Task brief => Collect every line in the data below that contains the string "avatar". Case counts.
'''
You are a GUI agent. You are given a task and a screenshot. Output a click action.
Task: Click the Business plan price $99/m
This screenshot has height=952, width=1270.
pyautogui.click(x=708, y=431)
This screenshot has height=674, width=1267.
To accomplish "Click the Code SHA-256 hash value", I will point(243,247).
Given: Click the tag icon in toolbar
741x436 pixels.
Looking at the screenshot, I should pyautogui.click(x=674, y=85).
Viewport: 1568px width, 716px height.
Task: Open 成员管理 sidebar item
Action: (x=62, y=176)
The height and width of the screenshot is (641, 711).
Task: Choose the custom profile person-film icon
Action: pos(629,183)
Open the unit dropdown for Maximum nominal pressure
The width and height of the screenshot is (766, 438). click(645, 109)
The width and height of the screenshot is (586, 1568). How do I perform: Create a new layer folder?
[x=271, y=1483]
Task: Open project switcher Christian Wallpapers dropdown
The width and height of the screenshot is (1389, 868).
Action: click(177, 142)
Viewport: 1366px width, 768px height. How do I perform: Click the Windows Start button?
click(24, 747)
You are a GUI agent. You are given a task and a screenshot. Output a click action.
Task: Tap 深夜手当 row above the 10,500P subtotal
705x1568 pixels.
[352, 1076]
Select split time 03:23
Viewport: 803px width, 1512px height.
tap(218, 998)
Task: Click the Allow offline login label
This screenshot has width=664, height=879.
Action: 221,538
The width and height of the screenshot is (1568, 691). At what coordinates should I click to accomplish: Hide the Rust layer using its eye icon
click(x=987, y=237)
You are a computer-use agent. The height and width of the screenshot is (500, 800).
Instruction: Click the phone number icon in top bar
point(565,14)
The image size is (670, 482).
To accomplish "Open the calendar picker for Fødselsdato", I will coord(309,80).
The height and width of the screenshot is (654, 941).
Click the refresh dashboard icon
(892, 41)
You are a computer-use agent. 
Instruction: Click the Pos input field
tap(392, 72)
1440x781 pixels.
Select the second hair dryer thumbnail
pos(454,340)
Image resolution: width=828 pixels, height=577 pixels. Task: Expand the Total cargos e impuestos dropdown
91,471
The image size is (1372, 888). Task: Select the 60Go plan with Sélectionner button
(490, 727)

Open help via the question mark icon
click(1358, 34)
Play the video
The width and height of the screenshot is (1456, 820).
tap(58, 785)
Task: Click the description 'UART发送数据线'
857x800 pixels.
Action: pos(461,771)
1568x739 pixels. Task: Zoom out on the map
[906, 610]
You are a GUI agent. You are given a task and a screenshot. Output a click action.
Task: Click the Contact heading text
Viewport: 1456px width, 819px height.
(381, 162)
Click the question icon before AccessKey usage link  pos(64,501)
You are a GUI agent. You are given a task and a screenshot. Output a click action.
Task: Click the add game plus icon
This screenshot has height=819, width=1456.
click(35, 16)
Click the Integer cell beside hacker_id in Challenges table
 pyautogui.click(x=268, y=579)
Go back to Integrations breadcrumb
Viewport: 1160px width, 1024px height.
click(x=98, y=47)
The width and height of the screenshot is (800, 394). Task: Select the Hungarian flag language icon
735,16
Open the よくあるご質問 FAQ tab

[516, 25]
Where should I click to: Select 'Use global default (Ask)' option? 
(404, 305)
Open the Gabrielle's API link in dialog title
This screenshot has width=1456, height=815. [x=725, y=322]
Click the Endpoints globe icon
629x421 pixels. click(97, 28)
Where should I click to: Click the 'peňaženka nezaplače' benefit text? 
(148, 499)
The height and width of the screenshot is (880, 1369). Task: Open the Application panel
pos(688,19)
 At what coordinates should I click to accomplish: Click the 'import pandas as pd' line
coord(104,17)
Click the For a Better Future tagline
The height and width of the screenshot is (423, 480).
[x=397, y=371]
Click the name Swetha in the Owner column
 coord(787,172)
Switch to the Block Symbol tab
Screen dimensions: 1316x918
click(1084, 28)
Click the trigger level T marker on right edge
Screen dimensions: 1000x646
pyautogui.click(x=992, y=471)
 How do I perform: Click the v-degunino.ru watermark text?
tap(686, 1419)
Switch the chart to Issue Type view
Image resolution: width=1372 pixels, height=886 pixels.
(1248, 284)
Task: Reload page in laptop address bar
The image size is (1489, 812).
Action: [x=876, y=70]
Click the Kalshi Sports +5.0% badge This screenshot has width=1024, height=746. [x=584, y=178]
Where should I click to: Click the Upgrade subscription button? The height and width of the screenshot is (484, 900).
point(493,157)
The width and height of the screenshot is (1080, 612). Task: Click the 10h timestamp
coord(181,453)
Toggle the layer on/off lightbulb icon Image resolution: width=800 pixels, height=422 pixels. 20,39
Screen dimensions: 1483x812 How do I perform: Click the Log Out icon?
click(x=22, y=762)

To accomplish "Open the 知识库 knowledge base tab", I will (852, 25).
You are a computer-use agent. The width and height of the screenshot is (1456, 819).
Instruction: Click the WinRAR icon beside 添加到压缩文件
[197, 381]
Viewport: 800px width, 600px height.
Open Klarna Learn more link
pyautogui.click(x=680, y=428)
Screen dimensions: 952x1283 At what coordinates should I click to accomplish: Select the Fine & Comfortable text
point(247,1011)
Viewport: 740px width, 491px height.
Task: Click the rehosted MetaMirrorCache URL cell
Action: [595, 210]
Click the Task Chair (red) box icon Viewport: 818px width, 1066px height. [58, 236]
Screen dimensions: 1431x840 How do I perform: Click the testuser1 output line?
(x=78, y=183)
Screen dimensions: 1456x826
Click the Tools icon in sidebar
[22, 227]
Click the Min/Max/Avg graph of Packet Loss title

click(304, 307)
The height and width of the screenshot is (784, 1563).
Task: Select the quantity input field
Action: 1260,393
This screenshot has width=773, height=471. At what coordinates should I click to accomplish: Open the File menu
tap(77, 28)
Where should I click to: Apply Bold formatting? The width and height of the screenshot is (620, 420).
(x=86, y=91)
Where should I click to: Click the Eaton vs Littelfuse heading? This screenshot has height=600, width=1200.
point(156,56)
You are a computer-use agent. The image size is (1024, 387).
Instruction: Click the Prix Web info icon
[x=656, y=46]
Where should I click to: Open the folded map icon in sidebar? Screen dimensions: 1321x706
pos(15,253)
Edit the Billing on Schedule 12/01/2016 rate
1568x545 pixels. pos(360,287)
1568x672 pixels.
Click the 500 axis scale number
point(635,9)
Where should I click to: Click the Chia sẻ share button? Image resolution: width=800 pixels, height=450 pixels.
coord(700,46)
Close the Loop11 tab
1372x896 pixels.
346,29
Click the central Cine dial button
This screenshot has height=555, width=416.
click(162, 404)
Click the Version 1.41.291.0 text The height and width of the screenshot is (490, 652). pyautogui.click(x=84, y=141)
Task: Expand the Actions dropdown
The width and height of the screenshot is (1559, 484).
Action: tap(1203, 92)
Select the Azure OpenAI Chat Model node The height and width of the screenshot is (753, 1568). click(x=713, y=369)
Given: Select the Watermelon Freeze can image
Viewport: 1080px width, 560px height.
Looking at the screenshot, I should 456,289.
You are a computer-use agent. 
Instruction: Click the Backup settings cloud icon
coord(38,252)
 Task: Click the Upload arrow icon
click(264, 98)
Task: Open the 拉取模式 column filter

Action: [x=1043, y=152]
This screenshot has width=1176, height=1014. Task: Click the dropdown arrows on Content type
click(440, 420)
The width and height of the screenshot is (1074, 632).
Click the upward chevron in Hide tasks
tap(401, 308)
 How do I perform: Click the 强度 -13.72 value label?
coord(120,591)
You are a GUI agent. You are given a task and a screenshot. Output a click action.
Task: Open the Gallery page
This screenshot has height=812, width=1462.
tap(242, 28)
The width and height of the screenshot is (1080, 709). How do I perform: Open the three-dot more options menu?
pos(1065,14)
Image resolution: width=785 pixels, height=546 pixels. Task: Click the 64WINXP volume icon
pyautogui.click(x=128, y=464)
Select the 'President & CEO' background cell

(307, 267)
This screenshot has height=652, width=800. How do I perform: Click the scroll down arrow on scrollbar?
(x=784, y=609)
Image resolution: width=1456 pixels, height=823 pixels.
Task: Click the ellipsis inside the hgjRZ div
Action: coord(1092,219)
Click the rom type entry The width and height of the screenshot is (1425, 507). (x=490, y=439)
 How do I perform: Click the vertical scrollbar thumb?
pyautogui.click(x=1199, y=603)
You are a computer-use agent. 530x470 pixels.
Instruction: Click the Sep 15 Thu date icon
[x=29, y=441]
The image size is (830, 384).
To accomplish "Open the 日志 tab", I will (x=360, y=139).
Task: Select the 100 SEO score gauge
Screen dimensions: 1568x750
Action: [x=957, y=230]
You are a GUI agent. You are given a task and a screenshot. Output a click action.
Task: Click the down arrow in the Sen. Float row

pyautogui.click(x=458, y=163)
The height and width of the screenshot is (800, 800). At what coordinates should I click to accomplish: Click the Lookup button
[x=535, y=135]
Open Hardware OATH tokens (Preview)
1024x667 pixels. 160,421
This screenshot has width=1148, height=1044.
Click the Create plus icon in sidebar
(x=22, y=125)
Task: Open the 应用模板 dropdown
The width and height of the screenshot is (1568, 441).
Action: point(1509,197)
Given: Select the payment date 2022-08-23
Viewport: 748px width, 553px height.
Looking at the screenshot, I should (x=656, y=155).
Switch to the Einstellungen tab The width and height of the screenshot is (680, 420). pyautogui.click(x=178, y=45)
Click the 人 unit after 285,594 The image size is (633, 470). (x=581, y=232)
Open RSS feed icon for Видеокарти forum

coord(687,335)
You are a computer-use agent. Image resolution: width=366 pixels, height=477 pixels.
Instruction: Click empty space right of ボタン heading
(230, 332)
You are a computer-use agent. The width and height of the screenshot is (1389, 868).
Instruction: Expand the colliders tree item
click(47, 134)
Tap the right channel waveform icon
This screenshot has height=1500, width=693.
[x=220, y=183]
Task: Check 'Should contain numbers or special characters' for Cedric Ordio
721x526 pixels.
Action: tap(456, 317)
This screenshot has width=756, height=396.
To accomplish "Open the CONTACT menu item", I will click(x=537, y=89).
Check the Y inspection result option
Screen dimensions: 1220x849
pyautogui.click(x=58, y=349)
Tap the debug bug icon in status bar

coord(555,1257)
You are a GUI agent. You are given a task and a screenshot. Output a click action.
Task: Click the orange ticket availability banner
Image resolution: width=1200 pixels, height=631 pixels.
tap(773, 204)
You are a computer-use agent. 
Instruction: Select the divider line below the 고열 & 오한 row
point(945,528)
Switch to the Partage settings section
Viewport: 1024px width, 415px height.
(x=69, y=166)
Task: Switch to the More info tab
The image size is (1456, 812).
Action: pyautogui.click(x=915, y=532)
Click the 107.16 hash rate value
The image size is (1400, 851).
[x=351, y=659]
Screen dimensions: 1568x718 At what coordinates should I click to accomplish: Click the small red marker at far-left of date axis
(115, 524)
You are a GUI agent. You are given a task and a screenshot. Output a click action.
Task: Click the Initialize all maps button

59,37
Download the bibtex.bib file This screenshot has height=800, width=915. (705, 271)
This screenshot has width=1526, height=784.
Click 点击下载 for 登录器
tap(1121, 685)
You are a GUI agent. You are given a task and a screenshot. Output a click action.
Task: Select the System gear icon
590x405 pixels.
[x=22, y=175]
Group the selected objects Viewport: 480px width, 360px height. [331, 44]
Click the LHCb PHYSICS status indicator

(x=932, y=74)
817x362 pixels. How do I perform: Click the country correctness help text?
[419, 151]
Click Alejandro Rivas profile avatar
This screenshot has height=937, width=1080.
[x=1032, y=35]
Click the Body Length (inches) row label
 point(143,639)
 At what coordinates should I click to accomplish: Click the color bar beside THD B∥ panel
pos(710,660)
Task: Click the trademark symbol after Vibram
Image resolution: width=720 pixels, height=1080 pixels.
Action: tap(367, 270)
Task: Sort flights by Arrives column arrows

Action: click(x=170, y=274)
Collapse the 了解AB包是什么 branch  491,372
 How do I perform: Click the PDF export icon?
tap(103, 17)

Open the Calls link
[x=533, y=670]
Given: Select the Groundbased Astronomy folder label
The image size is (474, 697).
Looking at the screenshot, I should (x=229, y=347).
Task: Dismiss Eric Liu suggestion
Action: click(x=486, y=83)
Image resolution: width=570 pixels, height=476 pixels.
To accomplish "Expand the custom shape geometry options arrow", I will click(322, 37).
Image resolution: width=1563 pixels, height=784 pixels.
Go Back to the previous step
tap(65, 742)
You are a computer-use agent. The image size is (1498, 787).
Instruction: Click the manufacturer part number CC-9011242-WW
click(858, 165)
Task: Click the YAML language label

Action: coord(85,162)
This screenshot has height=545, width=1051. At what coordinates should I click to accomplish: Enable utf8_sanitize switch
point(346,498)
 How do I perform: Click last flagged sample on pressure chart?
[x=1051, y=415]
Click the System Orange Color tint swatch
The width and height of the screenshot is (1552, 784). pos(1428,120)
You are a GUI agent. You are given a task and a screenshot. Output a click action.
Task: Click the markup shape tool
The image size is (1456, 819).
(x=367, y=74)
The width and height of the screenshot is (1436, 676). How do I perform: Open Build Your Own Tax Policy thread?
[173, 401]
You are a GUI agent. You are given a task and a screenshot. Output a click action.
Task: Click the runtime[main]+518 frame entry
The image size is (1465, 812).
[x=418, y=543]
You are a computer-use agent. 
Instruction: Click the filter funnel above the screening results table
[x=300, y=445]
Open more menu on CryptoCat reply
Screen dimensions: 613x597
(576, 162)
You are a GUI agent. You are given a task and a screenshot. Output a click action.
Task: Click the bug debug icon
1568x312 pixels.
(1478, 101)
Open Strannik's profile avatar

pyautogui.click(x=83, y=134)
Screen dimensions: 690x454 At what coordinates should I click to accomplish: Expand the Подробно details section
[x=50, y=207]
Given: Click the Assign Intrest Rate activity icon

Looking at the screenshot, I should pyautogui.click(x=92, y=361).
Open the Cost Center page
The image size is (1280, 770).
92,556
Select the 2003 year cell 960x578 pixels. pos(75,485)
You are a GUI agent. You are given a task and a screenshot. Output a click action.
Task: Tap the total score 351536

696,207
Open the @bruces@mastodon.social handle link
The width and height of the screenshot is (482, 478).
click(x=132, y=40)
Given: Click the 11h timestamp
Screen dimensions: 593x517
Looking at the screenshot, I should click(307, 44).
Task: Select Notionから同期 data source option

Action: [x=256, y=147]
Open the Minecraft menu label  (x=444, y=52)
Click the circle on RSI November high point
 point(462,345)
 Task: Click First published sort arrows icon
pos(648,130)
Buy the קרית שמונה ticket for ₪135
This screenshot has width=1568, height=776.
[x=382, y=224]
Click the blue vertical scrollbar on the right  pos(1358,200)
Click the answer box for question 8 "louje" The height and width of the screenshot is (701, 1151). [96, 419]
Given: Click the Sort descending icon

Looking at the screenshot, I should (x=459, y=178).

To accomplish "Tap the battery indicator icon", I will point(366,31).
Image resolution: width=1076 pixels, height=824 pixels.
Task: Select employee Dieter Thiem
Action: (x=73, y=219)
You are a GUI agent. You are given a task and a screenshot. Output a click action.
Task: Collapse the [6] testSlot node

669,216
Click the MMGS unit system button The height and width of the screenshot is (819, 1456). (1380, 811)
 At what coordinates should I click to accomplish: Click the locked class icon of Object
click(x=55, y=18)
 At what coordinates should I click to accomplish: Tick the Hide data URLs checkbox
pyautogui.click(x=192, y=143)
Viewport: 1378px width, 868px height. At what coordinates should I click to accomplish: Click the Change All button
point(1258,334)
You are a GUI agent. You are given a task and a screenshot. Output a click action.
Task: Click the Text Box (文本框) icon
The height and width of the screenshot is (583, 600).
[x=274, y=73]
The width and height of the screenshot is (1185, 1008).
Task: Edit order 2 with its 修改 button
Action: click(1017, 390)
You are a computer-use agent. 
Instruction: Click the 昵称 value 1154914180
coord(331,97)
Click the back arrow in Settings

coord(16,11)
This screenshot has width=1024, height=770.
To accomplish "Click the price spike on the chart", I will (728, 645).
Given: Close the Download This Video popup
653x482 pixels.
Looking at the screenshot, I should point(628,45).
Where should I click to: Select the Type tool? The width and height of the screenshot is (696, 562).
'''
Complete answer =>
Click Alejandro Rivas profile avatar
Open Strannik's profile avatar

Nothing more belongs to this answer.